@saghm 4d
I like to call this the "YZ answer"; I'm asking Y, which is the actual question I have, but someone else tries to convince me that my "real" question is "Z" because they happen to know the answer to that.

Tangentially related, but does anyone else besides me have an irrationally strong dislike of the name "XY problem" for this phenomenon? I feel like that name could apply equally well to basically any problem where you have two things you could call "X and Y", which is...a lot of problems. Why not call this something like the "mistaken question" problem or the "incorrect premise" problem?

@matsemann 4d
I'm sorry, but if people often do this to you, maybe reflect on them actually being right? Or that you're legitimately asking a stupid question given your self-proclaimed lack of expertise?

People don't answer that way to be smug or so. They do it because the thankless person they're spending their own free time helping will just come back with a new asinine question the moment one answers their posed question. It's from experience after helping thousands of people, not pettiness.

If perhaps you're the one in a million case where this isn't applicable, just add the context, then. Don't be angry about having to do it, that's quite entitled given that you're asking people to solve your problem for free..

@resonious 4d
Yeah the whole premise of the "XY" problem seems like it was written up by someone who regulars Stack Overflow. It's pretty frustrating when the highest-upvotes answer to a question is "actually you don't want to do that. do something else instead".
@lelanthran 4d
Yeah, it's a false positive identification of the XY problem.

The audience falsely identifies your problem as an XY problem. This is, IME, due to the audience wanting to refactor the problem into something they can understand.

It's worse in JavaScript probl ms, where, due to the actual inability to do something simple like pause the runtime for 5s, the experts all spend tons of effort trying to convince you that there is no situation in which this is reasonable rather than simply say the runtime environment is too crippled to allow this.

It's nonsense of course.

@haswell 4d
I think this highlights that the usefulness of the XY problem framing will depend on context.

As a platform product manager working with customers (both internal and external/paying), the most important thing I can do is know with certainty what problem I’m trying to solve and why. Maybe it’s annoying right now, but it ensures we don’t spend 6 months building something that solves nothing. I can’t count the number of times someone asked for features instead of describing their problem and after returning to the problem it quickly became apparent that the feature ask was not the only path forward and probably not the best path forward.

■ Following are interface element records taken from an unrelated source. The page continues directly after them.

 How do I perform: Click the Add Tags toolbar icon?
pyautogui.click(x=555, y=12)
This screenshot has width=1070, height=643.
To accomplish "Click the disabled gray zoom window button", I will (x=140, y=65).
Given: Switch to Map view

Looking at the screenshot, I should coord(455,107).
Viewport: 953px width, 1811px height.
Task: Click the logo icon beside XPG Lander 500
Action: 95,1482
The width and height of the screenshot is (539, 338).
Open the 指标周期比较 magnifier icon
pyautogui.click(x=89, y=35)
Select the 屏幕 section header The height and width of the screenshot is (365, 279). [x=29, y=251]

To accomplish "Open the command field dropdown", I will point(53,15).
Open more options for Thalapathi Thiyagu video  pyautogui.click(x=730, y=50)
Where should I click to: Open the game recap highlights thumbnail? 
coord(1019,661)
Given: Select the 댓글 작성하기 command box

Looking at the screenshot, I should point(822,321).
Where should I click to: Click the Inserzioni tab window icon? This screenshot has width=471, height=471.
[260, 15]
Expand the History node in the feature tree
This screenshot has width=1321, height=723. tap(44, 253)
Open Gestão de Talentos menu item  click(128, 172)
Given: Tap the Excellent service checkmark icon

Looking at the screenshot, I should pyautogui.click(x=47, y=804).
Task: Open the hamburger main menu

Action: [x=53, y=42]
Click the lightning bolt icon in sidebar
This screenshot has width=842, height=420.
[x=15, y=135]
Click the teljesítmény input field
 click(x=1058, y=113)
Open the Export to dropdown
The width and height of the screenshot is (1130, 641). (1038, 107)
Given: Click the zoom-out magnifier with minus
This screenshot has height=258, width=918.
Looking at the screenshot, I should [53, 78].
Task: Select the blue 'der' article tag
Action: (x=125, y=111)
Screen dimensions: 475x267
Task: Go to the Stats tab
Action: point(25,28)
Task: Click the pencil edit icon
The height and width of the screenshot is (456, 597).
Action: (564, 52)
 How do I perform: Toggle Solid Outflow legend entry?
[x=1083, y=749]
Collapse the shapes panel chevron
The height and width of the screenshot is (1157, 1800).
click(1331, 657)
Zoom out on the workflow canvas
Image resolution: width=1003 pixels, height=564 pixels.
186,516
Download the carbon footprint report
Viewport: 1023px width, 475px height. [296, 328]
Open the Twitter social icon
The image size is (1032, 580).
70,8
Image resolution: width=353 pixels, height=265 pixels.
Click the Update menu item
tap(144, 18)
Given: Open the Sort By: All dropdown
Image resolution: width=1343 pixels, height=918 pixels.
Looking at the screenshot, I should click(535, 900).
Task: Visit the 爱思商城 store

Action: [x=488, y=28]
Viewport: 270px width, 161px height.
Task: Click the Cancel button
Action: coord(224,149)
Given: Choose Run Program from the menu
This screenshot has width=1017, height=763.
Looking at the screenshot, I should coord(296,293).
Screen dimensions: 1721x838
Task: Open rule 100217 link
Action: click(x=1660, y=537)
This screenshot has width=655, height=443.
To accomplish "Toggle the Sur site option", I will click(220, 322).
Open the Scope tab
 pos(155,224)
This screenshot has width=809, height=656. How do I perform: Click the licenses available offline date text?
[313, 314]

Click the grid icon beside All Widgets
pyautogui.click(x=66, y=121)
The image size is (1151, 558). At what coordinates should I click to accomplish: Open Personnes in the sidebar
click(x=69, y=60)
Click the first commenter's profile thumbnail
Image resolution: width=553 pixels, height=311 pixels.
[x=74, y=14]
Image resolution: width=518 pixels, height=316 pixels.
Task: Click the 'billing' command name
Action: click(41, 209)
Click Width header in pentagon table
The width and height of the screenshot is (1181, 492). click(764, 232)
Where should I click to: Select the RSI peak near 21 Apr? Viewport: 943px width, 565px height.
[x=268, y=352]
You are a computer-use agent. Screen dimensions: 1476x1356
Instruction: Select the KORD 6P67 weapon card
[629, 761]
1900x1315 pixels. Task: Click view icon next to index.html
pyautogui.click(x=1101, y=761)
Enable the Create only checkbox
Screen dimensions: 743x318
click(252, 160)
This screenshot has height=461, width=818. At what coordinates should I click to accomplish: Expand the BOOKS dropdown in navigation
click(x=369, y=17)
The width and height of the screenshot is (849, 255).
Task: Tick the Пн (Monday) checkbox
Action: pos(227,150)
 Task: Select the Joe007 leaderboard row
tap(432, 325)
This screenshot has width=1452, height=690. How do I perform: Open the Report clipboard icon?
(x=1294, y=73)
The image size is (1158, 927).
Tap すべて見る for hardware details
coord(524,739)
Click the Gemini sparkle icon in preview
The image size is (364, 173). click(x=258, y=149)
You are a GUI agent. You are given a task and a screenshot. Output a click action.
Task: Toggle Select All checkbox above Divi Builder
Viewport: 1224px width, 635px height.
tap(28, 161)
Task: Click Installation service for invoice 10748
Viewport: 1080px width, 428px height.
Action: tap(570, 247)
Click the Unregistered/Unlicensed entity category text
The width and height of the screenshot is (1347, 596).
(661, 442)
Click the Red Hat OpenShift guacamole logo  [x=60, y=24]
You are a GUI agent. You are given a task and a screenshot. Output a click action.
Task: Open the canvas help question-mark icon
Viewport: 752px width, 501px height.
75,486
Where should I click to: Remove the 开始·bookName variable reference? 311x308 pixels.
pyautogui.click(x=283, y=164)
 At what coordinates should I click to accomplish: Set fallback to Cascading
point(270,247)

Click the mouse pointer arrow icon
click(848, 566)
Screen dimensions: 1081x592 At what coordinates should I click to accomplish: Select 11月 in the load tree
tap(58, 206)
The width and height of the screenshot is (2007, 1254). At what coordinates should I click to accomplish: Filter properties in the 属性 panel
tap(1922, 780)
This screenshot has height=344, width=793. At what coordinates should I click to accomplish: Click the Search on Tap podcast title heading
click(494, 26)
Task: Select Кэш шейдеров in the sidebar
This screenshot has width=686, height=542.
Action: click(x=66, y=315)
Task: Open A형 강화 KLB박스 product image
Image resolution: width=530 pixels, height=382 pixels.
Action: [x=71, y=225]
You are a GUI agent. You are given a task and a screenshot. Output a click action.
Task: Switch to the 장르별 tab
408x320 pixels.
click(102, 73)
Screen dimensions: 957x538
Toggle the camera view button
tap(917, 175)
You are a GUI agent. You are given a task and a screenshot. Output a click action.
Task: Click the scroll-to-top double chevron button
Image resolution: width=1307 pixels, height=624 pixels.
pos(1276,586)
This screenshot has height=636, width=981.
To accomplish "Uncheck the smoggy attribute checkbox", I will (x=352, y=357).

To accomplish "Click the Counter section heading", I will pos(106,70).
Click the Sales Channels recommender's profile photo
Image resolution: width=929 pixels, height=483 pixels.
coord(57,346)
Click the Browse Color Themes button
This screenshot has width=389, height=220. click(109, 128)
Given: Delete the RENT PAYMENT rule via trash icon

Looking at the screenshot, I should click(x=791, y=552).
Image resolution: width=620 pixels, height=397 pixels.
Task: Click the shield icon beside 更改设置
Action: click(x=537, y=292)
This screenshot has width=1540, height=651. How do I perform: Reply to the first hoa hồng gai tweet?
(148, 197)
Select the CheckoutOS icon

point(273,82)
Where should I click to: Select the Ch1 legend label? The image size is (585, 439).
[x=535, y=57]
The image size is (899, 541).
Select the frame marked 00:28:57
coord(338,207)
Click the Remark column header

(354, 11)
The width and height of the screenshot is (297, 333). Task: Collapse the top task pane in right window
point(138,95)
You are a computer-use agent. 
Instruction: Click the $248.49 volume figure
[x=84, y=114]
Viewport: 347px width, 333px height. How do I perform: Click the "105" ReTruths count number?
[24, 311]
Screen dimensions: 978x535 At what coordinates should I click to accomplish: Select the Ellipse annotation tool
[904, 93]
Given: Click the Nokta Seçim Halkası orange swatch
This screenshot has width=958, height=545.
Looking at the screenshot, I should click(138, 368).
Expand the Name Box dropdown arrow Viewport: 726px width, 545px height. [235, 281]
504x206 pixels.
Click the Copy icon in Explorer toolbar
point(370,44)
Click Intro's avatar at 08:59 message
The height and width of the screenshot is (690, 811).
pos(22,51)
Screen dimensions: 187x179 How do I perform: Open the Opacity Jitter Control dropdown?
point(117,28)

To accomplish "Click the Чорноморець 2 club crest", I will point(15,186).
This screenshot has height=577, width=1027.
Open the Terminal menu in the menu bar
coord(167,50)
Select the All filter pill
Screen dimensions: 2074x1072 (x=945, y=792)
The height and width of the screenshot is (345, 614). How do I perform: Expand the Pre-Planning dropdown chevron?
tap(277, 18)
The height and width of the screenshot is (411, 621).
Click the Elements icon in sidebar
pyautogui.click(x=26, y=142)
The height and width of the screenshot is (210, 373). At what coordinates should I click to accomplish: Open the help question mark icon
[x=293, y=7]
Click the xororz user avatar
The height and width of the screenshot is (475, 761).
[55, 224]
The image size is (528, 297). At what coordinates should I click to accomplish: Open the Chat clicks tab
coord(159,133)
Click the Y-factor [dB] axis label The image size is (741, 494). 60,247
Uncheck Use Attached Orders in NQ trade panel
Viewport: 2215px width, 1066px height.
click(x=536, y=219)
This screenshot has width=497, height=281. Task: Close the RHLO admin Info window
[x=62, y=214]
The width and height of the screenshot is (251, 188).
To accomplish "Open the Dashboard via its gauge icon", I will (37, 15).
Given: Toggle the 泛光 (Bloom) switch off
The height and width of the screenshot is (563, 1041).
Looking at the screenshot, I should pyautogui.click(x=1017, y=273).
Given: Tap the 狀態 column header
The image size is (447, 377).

In the context of engineers seeking help from other engineers, I can understand why this can quickly become something else.

As with all things, context matters. Don’t insist on understanding X to the nth degree just because you encountered xyproblem.info. But don’t assume that someone trying to understand X is just trying to assert their superiority.

@pyb 4d
Pretty much stopped asking any questions on web forums because of this. Some people tend to "XY" you whenever they don't immediately know the answer to a complex question.
@kelnos 4d
> Let’s just get on with the problem solving instead of playing the meta game.

I feel like a lot of things in tech have become --- for lack of a better word -- memes, that people trot out to make themselves appear smart. The XY Problem is one of them. Sometimes we have actually thoroughly explored our problem space and know what we need to do, just not how to do it! But someone else seems to think they're going to get Cleverness Points by uselessly derailing the discussion.

@thom 4d
Yeah it’s often like speaking to ChatGPT, you have to put in an enormous preamble saying “answer exactly what I’m asking, I promise I’ve thought about it, I know it’s weird”.
@FeepingCreature 4d
Also enraging: finding X answers for your YY problem on Google searches for Y.